Dans un
contexte économique marqué par l’instabilité et la nécessité d’une efficacité
accrue, une étude récente réalisée par Anaplan, Incisiv et le World Retail
Congress révèle un coût souvent sous-estimé : une « taxe de latence » sur le
chiffre d'affaires, due à la lenteur des processus décisionnels.
Bien que l’étude se
soit concentrée sur le secteur ultra-concurrentiel de la vente au détail, ses
résultats mettent en évidence un défi commercial universel : l’incapacité à
réagir rapidement aux données peut entraîner pour une entreprise une perte de
revenus allant jusqu’à 5%, ce qui représente une perte considérable pour les
grandes entreprises.
Selon l’étude, un écart
considérable se creuse entre les « leaders », qui ont amélioré leurs opérations
pour gagner en rapidité, et le reste du marché.
Quelques-unes de ses
principales conclusions, qui sont pertinentes pour tous les secteurs
Le déficit d’exécution
: la
principale cause de cette baisse de revenus n’est pas un manque de données,
mais l’incapacité à convertir ces données en décisions opérationnelles
opportunes. Près de 70 % des entreprises sondées ont admis avoir perdu des
parts de marché importantes en réagissant trop lentement aux fluctuations du
marché.
Le paradoxe de
l’intelligence artificielle : bien qu’elle soit reconnue à l’échelle
mondiale comme stratégique, son impact reste limité par des barrières
organisationnelles persistantes. Le décalage entre sa perception et sa réalité
est de 60 points : la plupart des entreprises l’utilisent à des fins d’analyse
plutôt que pour accélérer les décisions cruciales.
Les obstacles
organisationnels :
ils dépassent largement la technologie. Les barrières principales sont
structurelles, comme les silos internes, l’absence de buts communs et un
déficit de compétences important. Ces facteurs entravent la capacité des
entreprises à maximiser le potentiel de leurs investissements technologiques.

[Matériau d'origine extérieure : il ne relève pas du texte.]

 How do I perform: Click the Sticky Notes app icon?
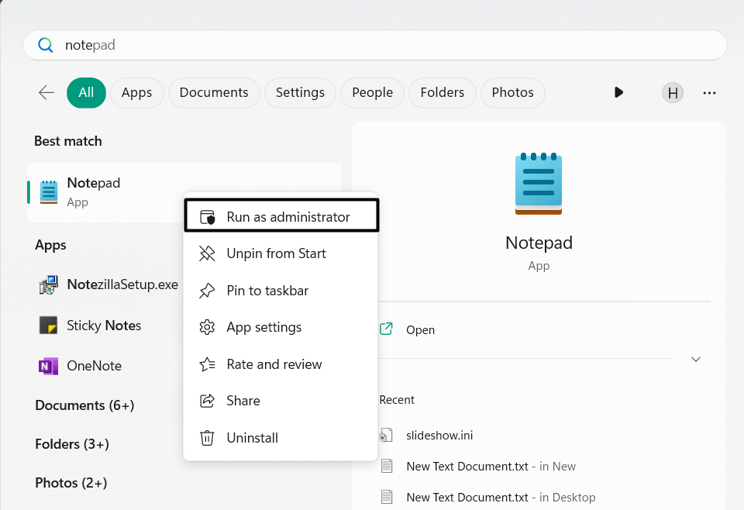pos(48,326)
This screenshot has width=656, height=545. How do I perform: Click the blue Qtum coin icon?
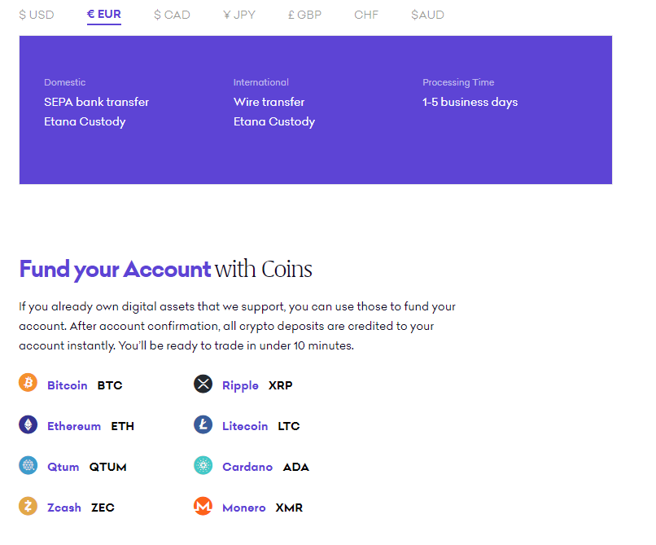(28, 465)
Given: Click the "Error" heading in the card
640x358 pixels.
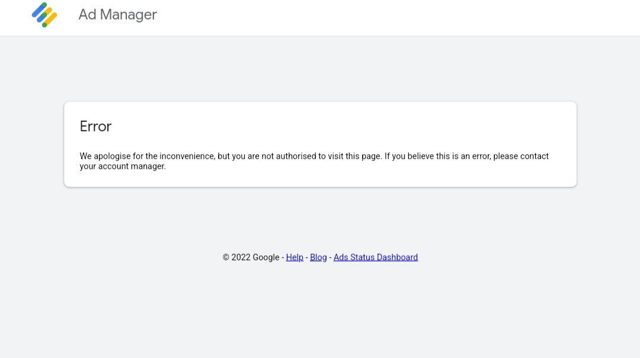Looking at the screenshot, I should click(95, 127).
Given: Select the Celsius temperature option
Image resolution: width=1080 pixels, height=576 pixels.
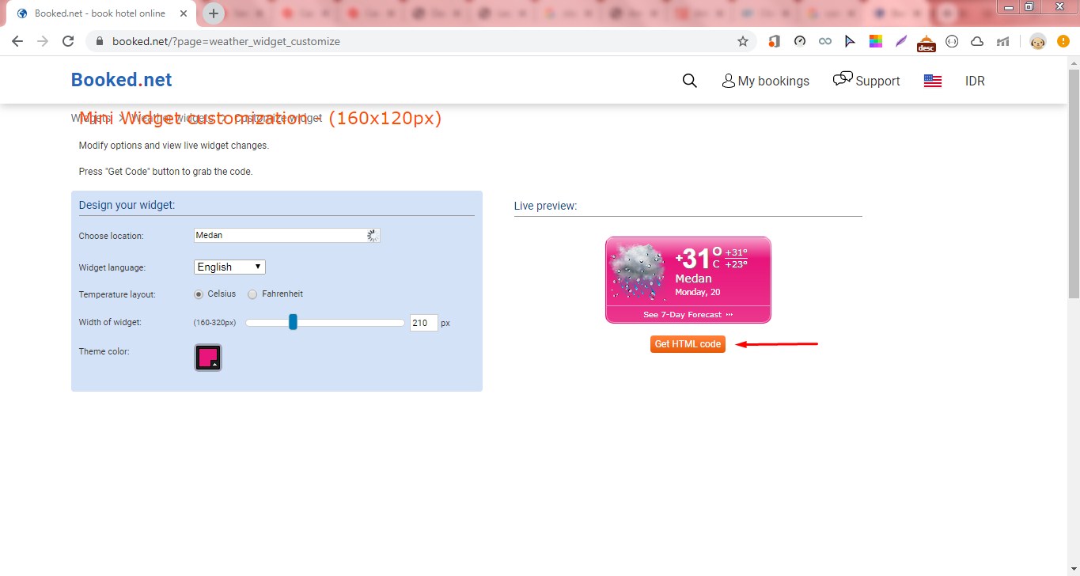Looking at the screenshot, I should [x=215, y=294].
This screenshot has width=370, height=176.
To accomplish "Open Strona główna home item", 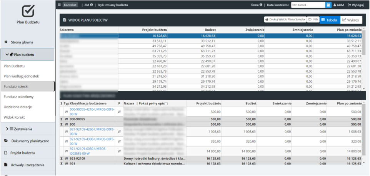I will [22, 42].
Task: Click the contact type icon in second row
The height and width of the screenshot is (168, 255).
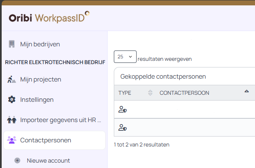Action: tap(122, 127)
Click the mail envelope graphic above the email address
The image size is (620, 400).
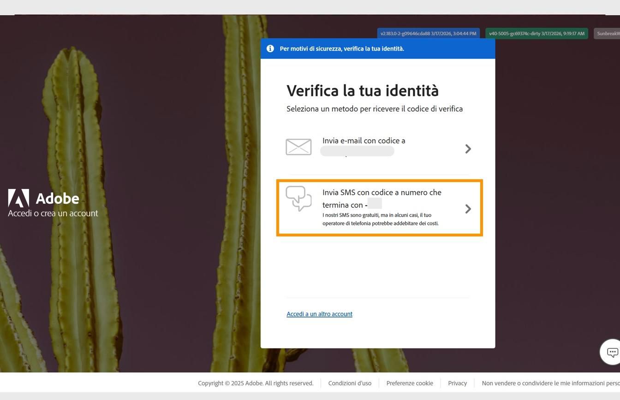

Les dirigeants ayant repensé leur organisation, accéléré leurs cycles
décisionnels et réduit le délai entre l’analyse et l’action ont réussi à
réduire ces pertes de plus de moitié.
Cette « taxe de latence » introduit un nouveau concept pour expliquer pourquoi l’amélioration de la productivité a été si difficile à réaliser pour de nombreuses entreprises. Elle met en évidence l’importance cruciale de la réactivité pour préserver les bénéfices et générer de la richesse dans l’économie actuelle.